* Consigne *
Répondez à ces questions à l'aide de l'extrait de page.
(a) D'après l'extrait, pourquoi Noahm a-t-il été tué ?
(b) Selon le ministre de l'intérieur, de quoi le meurtre de Lyhanna serait-il le fruit ?
(c) Combien de recommandations de la Ciivise l'extrait mentionne-t-il ?

* Extrait de page *
Marie-Charlotte GarinParce que les mots ont leur importance, j'affirme dans cet hémicycle que Noahm a été tué parce qu'il était gay, à cause de l'homophobie.
Monsieur le premier ministre, vous savez ce qu'on dit : ce n'est pas bien de mentir. Il faudra le rappeler au président de la République, qui ne veut entendre aucun argument relatif aux moyens de la justice s'agissant de cette affaire. Il faudra le rappeler à votre ministre de l'intérieur, qui nous explique que le meurtre de Lyhanna serait le fruit d'erreurs individuelles, non de défaillances systémiques. Il faudra le rappeler aux ministres sans pouvoir, que vous nous envoyez pour assurer que tout est vraiment bien fait pour lutter contre les violences.
Vous savez à qui on a longtemps dit que ce n'était pas bien de mentir ? Aux enfants qui parlent quand ils ont été victimes ! Aux femmes qui dénoncent leurs violeurs ! Vous ne pouvez pas dire que vous ne saviez pas. Il y a eu le MeToo des adultes et des enfants, les rapports, les commissions d'enquête, les questions qu'on vous pose inlassablement ici, les quatre-vingt-deux recommandations de la Ciivise et la loi intégrale promue par les associations et les parlementaires.

* Données *
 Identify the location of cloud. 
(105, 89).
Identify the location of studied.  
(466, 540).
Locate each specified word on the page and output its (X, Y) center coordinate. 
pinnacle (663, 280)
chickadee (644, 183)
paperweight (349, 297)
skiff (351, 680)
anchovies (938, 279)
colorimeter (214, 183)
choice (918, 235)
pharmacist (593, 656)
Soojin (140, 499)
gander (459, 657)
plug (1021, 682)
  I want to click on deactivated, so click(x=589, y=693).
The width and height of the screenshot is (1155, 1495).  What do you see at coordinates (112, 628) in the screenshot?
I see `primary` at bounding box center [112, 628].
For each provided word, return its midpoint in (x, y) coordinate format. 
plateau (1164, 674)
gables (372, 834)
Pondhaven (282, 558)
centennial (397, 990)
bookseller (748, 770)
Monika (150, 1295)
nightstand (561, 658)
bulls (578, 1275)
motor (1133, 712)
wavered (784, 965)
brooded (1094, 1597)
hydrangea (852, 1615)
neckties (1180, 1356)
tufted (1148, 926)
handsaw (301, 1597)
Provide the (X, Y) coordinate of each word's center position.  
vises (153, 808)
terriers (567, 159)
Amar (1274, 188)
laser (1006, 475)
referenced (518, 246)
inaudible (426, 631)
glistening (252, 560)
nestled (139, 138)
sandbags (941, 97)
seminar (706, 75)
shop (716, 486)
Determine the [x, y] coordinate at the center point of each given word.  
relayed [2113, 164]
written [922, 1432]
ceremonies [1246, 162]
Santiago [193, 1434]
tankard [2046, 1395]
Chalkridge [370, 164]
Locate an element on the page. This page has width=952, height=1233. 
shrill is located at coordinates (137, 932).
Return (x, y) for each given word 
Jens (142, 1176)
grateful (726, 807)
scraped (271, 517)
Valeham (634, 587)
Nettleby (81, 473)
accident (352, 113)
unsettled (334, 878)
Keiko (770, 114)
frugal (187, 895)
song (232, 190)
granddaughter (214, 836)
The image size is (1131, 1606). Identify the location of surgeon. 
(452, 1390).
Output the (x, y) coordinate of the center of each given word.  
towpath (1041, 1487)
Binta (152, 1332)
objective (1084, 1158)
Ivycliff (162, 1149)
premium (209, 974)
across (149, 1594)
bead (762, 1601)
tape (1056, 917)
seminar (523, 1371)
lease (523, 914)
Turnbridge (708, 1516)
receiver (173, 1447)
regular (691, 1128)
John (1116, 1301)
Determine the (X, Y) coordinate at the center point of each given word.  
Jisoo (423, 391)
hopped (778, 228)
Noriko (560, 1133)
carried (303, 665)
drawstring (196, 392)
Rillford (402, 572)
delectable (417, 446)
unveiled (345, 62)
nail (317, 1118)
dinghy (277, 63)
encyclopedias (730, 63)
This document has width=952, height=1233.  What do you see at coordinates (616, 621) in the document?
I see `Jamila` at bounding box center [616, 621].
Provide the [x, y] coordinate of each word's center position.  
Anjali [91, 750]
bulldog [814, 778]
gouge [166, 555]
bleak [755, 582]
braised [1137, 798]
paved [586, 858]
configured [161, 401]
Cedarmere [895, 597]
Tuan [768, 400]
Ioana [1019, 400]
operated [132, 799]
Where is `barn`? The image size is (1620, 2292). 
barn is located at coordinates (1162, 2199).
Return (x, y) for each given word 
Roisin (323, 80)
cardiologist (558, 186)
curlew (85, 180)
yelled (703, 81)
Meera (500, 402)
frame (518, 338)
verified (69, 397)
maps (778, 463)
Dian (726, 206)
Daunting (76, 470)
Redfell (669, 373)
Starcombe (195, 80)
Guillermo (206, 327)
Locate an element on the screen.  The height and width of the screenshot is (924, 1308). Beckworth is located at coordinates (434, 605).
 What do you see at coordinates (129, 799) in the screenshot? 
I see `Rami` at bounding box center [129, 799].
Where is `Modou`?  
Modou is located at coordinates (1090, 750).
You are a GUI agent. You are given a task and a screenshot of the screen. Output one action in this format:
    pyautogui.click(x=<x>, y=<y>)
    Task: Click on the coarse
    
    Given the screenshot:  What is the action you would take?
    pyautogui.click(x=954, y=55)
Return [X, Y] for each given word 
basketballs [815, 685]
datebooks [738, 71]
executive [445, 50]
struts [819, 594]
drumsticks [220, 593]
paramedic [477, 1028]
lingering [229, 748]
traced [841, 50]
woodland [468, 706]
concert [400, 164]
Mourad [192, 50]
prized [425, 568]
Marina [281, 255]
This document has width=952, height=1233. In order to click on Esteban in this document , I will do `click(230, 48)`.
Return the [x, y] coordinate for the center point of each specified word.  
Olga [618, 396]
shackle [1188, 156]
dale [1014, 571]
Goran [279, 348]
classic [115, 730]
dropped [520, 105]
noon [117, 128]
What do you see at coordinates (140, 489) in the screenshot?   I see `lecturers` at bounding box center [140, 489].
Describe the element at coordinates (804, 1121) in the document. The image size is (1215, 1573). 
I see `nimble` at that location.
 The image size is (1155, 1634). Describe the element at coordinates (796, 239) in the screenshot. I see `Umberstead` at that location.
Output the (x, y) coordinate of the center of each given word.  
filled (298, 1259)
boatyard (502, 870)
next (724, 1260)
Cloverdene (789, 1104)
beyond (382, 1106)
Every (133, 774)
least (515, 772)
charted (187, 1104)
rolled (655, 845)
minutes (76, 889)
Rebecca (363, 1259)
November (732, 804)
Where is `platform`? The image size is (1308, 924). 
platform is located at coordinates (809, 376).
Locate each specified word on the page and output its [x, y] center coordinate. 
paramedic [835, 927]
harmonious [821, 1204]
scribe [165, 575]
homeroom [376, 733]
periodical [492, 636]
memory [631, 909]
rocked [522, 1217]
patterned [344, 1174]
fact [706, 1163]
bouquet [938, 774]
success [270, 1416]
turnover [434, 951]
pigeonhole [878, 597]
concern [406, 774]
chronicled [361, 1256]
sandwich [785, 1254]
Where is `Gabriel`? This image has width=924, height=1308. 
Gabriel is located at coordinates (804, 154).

* Réponse *
(a) Parce qu'il était gay, à cause de l'homophobie.
(b) D'erreurs individuelles, et non de défaillances systémiques.
(c) Quatre-vingt-deux.